The whole town is full of history, and old buildings that beg to be investigated.

It pleased me to watch this new paranormal team feature and investigate The Fitzpatrick Hotel. It was educational to learn more of the history of the land and building, because we did not know any of this when we visited. For instance, these interesting little points from the show:

  • Built on top of a cemetery from the late 1700s. They moved the headstones away, but not the bodies. Polly Barclay, hung for killing her husband, may be buried in this cemetery.
  • Woman pushed out of window (Room 307) by lover’s wife in the 1930s. Guests report strange energy in that room. You will see that I took a picture in May 2011 of the keys to Room 307. I had no knowledge of the hotel’s history, but was drawn to specially selecting this room for our investigation. Interesting. 
  • Robert Geiger, Owner of Talk of the Town (the attached restaurant), gave a story that he’s had a basket thrown out of his hands and smashed into a wall.
  • Co-owner, Jim, believes Room 200 is haunted by the Fitzpatrick family.

I thought the show was hilarious! Seeing the guys reluctantly participate in some of the paranormal investigations was a refreshing take on the typical “[Insert mysterious loud noise] Did you hear that?” schtick that unfortunately gets overplayed a bit for the paranormal television genre. The Bloody Mary experiment is something that I have never done, and never will do. I can’t look at myself in the mirror for that long of a time in the dark. It’s just not right.

The guys had flashlights lighting up seemingly in response to questions (you know I love that method!) and batteries were drained in combination with an EVP of a mysterious breath. I thought the Spirit Circle experiment that they conducted in the ballroom was interesting, with the alphabet represented on pieces of paper. It was as though they were participating in a life-size human Ouija Board. Marcus declined to participate in that one, because he didn’t want to “open anything up.”

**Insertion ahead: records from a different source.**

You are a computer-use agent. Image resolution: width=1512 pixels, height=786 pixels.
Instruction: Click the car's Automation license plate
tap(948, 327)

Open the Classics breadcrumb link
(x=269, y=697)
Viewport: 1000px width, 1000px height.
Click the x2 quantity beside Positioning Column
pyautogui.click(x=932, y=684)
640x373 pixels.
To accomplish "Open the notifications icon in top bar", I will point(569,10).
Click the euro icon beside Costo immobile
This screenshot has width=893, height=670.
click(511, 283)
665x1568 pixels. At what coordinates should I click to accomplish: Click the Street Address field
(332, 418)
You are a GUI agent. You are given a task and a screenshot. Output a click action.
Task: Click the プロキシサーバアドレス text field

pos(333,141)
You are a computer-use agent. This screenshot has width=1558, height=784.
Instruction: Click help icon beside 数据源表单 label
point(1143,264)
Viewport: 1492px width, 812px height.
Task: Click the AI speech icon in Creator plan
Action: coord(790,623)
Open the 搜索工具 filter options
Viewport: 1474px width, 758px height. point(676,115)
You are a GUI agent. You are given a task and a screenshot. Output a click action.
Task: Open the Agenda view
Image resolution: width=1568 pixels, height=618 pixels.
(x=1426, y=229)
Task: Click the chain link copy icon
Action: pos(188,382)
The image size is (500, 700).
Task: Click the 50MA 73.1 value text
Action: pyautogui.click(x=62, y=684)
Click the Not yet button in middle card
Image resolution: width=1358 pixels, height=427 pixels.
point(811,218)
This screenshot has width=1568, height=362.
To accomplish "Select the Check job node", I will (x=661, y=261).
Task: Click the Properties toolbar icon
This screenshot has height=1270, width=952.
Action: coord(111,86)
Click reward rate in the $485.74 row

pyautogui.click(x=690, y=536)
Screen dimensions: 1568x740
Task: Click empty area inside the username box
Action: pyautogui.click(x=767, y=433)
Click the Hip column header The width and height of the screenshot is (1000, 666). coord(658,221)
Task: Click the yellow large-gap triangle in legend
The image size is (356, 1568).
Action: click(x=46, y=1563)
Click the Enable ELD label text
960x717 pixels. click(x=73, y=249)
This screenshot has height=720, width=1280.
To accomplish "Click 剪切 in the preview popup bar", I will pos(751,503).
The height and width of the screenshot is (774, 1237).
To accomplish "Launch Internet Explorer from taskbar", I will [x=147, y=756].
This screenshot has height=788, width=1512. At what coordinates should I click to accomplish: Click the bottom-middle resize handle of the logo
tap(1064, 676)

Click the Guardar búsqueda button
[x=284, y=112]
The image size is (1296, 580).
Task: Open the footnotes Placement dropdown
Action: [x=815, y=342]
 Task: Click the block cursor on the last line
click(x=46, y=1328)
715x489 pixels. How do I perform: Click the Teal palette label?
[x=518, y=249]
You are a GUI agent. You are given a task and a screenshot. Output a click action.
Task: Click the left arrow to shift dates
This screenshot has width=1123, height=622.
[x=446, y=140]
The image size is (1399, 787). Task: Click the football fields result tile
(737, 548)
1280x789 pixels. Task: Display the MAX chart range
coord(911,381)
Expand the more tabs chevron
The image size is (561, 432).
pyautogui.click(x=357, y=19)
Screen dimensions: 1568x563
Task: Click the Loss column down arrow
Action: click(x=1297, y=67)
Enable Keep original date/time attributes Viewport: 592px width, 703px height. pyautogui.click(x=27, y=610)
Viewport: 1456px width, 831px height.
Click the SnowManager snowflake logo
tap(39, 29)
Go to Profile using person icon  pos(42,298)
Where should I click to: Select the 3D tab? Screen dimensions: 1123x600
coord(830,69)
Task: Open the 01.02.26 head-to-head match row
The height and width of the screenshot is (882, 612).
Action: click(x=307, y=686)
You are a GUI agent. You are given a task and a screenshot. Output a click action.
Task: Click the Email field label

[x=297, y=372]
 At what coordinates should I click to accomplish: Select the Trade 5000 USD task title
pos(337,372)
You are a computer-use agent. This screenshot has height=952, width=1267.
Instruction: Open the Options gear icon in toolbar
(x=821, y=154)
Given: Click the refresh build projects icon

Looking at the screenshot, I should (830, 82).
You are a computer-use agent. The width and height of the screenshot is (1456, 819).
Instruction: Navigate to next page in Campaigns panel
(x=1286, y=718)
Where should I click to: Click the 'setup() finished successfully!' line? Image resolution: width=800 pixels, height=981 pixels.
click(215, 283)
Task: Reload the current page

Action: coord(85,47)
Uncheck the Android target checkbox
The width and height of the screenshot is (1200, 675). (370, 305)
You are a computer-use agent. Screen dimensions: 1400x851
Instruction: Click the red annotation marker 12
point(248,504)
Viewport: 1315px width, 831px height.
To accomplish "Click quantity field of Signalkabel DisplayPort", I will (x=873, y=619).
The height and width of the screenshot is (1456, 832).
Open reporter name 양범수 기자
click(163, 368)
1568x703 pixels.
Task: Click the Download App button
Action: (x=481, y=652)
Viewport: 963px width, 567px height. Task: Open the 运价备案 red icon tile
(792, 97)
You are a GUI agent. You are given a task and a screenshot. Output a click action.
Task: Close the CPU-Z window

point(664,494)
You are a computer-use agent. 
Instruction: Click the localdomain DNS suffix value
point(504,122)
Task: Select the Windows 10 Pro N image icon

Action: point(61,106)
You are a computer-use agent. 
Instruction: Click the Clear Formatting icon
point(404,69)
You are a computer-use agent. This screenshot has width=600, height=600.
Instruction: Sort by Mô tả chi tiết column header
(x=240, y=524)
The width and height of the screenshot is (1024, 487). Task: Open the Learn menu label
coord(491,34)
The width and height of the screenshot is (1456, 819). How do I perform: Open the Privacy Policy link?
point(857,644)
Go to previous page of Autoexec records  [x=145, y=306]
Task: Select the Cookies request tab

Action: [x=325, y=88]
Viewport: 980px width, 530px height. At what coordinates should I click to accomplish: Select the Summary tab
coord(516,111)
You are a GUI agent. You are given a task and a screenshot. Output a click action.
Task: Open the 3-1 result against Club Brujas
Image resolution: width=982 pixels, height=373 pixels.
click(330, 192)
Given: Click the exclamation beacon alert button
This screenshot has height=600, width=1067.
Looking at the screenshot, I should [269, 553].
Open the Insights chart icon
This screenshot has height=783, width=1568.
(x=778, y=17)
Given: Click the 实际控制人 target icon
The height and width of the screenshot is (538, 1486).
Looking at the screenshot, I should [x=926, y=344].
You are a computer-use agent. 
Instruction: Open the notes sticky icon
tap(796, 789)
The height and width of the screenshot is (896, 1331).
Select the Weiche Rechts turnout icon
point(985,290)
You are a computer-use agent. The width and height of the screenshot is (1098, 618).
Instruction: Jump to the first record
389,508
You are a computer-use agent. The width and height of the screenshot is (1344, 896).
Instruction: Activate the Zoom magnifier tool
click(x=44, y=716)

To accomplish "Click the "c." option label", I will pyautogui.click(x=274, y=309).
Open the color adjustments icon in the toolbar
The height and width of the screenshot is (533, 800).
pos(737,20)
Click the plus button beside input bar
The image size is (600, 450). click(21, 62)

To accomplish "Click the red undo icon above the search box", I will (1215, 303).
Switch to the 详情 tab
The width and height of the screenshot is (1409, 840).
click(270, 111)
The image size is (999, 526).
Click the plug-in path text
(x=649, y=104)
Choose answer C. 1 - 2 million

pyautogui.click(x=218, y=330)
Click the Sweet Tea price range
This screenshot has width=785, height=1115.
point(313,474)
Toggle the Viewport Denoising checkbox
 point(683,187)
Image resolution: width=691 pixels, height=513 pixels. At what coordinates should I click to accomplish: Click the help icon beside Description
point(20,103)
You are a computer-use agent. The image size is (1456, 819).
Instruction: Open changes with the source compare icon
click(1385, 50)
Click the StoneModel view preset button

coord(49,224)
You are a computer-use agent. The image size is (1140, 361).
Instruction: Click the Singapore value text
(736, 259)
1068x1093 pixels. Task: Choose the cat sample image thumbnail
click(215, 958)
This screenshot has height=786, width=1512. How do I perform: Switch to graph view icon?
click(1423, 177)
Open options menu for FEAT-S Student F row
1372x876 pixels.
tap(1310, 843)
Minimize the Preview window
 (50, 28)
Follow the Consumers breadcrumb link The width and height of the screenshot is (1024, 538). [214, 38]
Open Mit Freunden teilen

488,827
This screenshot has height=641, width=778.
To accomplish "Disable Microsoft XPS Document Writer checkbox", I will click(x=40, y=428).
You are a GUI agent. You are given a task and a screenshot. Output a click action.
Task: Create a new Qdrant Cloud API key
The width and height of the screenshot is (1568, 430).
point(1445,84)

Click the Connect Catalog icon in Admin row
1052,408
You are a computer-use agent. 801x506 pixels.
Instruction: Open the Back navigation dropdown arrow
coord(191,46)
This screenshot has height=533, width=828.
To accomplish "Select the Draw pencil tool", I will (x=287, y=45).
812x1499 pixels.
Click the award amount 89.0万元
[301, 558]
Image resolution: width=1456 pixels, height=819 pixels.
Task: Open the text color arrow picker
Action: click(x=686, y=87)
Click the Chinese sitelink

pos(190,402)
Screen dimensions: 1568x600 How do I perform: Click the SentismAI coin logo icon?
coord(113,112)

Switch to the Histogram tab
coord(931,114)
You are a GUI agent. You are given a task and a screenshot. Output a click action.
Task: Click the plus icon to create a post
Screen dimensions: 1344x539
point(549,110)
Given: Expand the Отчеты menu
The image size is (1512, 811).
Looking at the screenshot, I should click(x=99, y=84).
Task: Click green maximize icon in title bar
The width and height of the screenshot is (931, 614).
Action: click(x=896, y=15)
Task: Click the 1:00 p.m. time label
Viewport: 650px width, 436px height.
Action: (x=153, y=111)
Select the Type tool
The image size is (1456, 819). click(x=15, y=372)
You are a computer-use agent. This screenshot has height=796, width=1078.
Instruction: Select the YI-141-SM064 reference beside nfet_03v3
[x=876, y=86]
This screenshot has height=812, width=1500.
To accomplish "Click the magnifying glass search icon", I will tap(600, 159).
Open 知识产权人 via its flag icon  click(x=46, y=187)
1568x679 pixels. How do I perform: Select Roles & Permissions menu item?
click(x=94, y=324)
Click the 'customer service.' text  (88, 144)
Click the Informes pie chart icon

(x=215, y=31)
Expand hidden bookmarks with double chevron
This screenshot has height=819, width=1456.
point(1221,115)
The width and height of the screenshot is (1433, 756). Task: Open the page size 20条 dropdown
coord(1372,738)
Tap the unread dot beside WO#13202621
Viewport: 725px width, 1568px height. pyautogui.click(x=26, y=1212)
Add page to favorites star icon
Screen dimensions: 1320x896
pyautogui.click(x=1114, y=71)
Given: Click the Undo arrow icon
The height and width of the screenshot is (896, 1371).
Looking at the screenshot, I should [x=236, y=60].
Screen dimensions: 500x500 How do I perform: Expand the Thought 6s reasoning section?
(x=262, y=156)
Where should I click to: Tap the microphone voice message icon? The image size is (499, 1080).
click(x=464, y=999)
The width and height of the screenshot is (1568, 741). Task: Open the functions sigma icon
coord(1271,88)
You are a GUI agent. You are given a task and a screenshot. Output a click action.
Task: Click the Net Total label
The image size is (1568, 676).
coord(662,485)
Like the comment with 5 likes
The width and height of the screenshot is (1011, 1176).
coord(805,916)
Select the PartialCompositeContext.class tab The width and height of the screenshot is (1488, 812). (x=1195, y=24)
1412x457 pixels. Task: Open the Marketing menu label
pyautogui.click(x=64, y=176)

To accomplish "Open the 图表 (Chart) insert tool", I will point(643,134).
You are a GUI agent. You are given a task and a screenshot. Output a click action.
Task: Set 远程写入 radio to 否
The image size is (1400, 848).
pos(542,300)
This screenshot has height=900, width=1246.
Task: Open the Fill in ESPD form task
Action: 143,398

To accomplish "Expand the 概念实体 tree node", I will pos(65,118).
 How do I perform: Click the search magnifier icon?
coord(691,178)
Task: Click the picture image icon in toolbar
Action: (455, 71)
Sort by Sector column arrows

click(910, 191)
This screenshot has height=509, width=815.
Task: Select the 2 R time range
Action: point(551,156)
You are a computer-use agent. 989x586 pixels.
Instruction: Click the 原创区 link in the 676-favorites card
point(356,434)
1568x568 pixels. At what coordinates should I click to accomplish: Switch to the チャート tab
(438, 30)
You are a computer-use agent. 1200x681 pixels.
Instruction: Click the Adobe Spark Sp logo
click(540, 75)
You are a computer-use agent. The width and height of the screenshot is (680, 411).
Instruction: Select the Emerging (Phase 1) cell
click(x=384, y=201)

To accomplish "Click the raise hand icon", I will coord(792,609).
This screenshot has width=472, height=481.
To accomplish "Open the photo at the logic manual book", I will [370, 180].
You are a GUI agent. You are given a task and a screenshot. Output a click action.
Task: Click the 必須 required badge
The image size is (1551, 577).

Strangely, despite voicing that opinion, Marcus was the one who was woken up in the middle of the night because something touched him. He was not having it at all, and woke his team up. It was time to go. Active dreaming, hallucination, or real unexplainable touch? Who can say.

They had a lot of interesting things happen to them that they captured on camera, and they were entertaining to watch. My takeaway from the show? Me, slamming my fist in the mattress while I watched, exclaiming: “Man, I knew that place was haunted!”

If you ask me, that whole town is haunted. Particularly, that white columned Vampire House that smells old. Trust me on that one.